Evidence

(Funding Period: 2020 - 2025)

Computer-assisted Interactive Extraction of Dictionary Examples from Large Corpora

Motivation

Dictionaries are an essential resource in many domains of research, education, and natural language processing (NLP). Nowadays, dictionaries are digital resources, often accessible through websites and webservices, thus being a part of the portfolio of modern e-Research technologies and infrastructures.
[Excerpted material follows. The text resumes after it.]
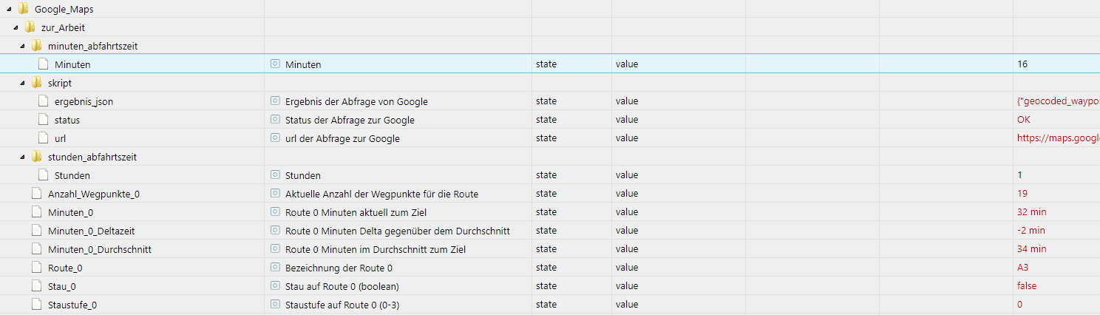
Task: Click the file icon next to ergebnis_json
Action: pos(43,101)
One crucial part of dictionaries are example sentences which illustrate use cases of for a specific lemma. Research on dictionary use has shown that users even tend to refer to (good) examples instead of consulting the rather complex descriptions of word grammar in dictionaries. However, dictionaries of contemporary languages have to meet two important requirements: being comprehensive and up-to-date; which means that newly emerging words need to be listed including their senses and usages. To do so, lexicographers are required to select usage examples from a large list of candidate sentences.

Recent studies show that existing systems for automatic evaluation of dictionary examples are good in identifying bad ones, but not able to provide a fine-grained scale for potentially good dictionary examples. In this project, we develop a novel system which eases the work of lexicographers by interactively assessing the goodness and diversity of dictionary examples.

Goals

The key features of our dictionary example selection system include:

Providing good estimates for the goodness of an example sentence
Considering the diversity of yet-to-be-selected examples wrt. to the already selected set of examples
Interactive adaptation of our system based on a lexicographer's feedback

We unite all features into an interactive lexicographer interface which is adaptable to any language and use case (e.g., the creation of second language learning dictionaries).

Method

The progress of the project will be led by an iterative methodology that encompasses the following:

Corpus – together with lexicographers from the DWDS we compile a corpus consisting of pairwise annotations between dictionary example sentences and increase it successively.
Interactive preference learning – Utilizing recent insights from preference learning and sentence classification with contextualized language models, we develop approaches which interactively learn from a lexicographer's feedback to automatically suggest better and more diverse dictionary examples.
Crowd-sourced feedback – We additionally incorporate feedback from lay-users of the dictionary as an additional signal for our trained models to further improve the quality of automatically extracted dictionary examples.

Team

Prof. Dr. Iryna Gurevych, Principal Investigator

Partners

This project is established in cooperation with the berlin-brandenburgische Akademie der Wissenschaften located in Berlin:

Funding

This project is funded by Deutsche Forschungsgemeinschaft (German Research Foundation).